Fluorescence Microscopy
The slides were observed using a Nikon Eclipse Ni microscope equipped with the appropriate filter cubes to differentiate the fluorochrome employed. Images were recorded using a Nikon DS-Qi1Nc digital camera and NIS elements software BR 4.20.01 (Nikon Instruments Europe BV, Amsterdam, Netherlands). The figure panels were prepared using Corel Draw (Corel Photo Paint and Corel Draw, Ottawa, ON, Canada).
The immunoreactivity of the antibodies was evaluated by an expert pathologist and its distribution in the epidermis and the cellular localization (nuclear, membranous, cytoplasmic) were reported. The intensity of the expression was evalutated semiquantitatively in pictures acquired using the same exposure times, as faint, moderate and bright.
Specificity of the Primary Antibodies
The specificities of the rabbit anti-CB1R (Orb10430), -CB2R (ab45942), -PPARα, and -GPR55 antibodies were tested on dog tissues using Western blot (Wb) analysis (44, 45). The specificity of the other anti-CB1R antibody (ab23703) used in the present study has already been tested using the absorption test on dog tissues (40). In addition, the amino acid sequences (MSVSTDTSAEAL) of the immunogens (of human origin) used to obtain the anti-CB1R antibody (ab23703) show 100% homology with the amino acid sequences of the same receptors of the dog.
The immunogen used to obtain the anti-TRPA1 antibody was the peptide EKQHELIKLIIQKME corresponding to amino acids 1,070–1,085 of rat TRPA1. The homology between the full amino acid sequences of the dog and rat TRPA1 was 82.29%, and correspondence with the specific sequence of the immunogen was 100%.
To identify the vanilloid receptor TRPV1, an antibody recently tested on the canine nervous system (45) was used. The immunogen of the rabbit anti-TRPV1 (ACC-030) was the peptide (C)EDAEVFK DSMVPGEK (824–838) of rat TRPV1. The homology between the specific amino acid sequences of the dog and the rat immunogens was 87.51% and the correspondence with the specific sequence of the immunogen was 75%. In the current study, the rabbit anti-TRPV1 antibody was preincubated with TRPV1 Blocking Peptide (#BLP-CC030; Alomone). After the preasdorption test, no labeling was observed in the keratinocytes and dermal cells (Supplementary Figures 1a–c).
The anti-5-HT1aR antibody was raised using, as an immunogen, a synthetic peptide corresponding to amino acids 100–200 (conjugated to keyhole limpet haemocyanin) of rat 5-HT1aR. The homology between the full amino acid sequences of dog and rat 5HT1aR was 91.94%, and correspondence with the specific sequence of the immunogen was 100%.
The homologies of the receptors studied (CB1R, CB2R, GPR55, PPARα, TRPV1, TRPA1, and 5-HT1aR in the dogs were verified using the “alignment” tool available on the Uniprot database (www.uniprot.org) and the BLAST tool of the National Center for Biotechnology information (NCBI) (www.ncbi.nlm.nih.gov).

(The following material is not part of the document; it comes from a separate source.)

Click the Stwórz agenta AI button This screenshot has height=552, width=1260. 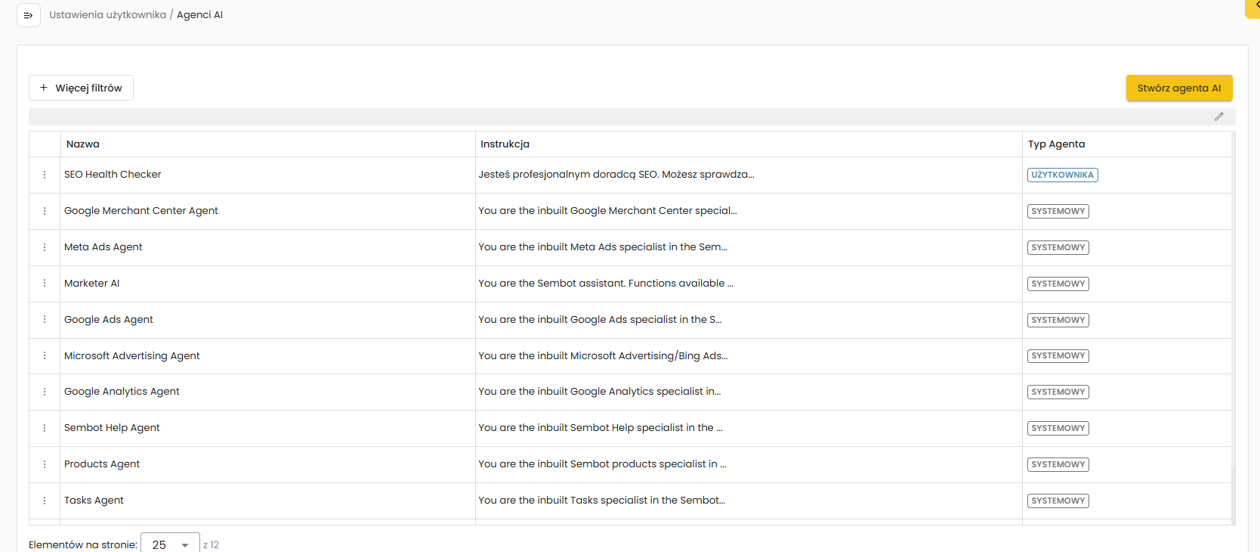(x=1178, y=88)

Specificity of the Secondary Antibody
The specificity of the secondary antibody was tested by applying it after omission of the primary antibodies. No stained cells were detected after omitting the primary antibodies.
Quantitative Analysis
Quantitative analysis of the intensity of the expression of cannabinoid and cannabinoid-related receptors in the keratinocytes of the suprabasal layer was carried out on 7 CTRL- and 8 AD-dogs. For each animal, and each receptor, three randomly selected images of the epidermis were acquired (high magnification, ×400), using the same exposure time for all the images. In each image the signal intensity was analyzed using ImageJ software (Image J, version 1.52t, National Institutes of Health, Bethesda, MD, USA) by standardized thresholds for brightness and contrast were determined empirically and applied to all images. The signal intensity was finally obtained using the Color histogram (gMEAN) tool of the software.
Statistical Methods
For each receptor the mean of the three values/case of signal intensity in the 7 CTRL- vs. the 8 AD-dogs were compared. Statistical analysis was carried out using GraphPad Prism software (version 8.3, La Jolla, CA). The normality distribution of the data was assessed using the Shapiro-Wilk test. The data normally distributed were analyzed using the Student T-test; conversely, the data not normally distributed were analyzed using the Mann-Whitney test. Bonferroni correction to adjust probability values was applied (considering 7 comparisons, Bonferroni corrected P is 0.0071). A P-value ≤ 0.0071 was considered significant. Because the two sites of skin sampling were groin and axilla in all dogs, a preliminar test to rule out differences of expression was conducted comparing the data of the two sampling sites in the control dogs (Supplementary Figure 2). No difference in receptors expression was apparent in the skin of the control dogs so pooled data of the two sites were used to compare CTRL vs. AD dogs.
Results
Histopathology
Normal skin samples did not show inflammatory infiltrates or other pathological changes. The epidermis was thin, and it was composed of three layers of cells: the basal layer (germinal cells), the suprabasal layer (intermediate epithelial cells), generally composed of a couple of cell layers, and the superficial layer (stratum corneum).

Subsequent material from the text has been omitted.